Page MenuHomePhabricator

GSoC 2018 Proposal: [Wikipedia Search] Predict relevance of search results from historical clicks using a Neural Click Model
Open, Needs TriagePublic

Description

Profile Information

Name: Karan Dhingra
IRC: kdhingra307
Github: https://github.com/kdhingra307
Resume: karan_dhingra.pdf
Location: New Delhi, India
Working hours: 12:00 to 21:59 (UTC+5:30)

Synopsis

Click models are algorithmic approaches which help in the understanding relevance of documents over a given query by modeling the search queries in a particular fashion. Currently, Wikimedia Search uses Dynamic Bayesian Network[DBN] which is based on a probabilistic graphical model. An algorithmic model, Neural Click Model [NCM] has been proposed, which is not only more accurate than DBN but also provides a way to input semantic features apart from click data. This project is about implementing, testing and analyzing NCM verify if it provides any computational or prediction benefits to the current model and finally integrating with the Mjolnir library.

  • Mentors: @EBernhardson and @TJones
  • I have been discussing with the mentors and community about the approaches and methodologies which should be followed over phabricator and have provided different patches through external links.

> [EXERCISE]
Copy the stretch of the GSoC proposal from "Description" through "to 21:59 (UTC+5:30)", swapping "Location" for "City".

> [SOURCE MATERIAL]

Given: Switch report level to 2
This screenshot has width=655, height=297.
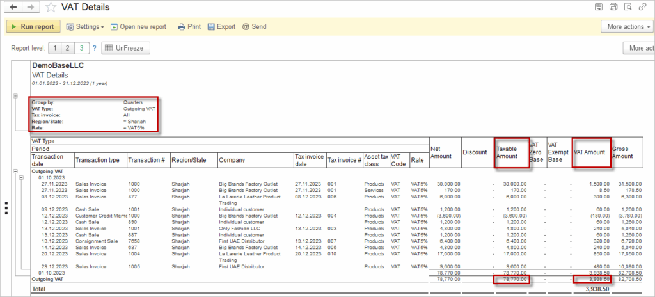Looking at the screenshot, I should 68,48.
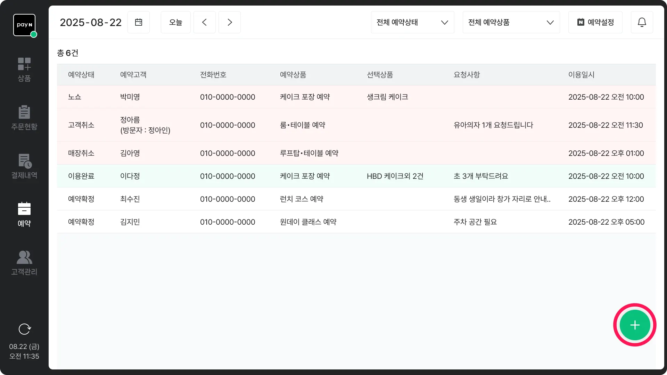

> [SOLUTION]
Description

Profile Information

Name: Karan Dhingra
IRC: kdhingra307
Github: https://github.com/kdhingra307
Resume: karan_dhingra.pdf
City: New Delhi, India
Working hours: 12:00 to 21:59 (UTC+5:30)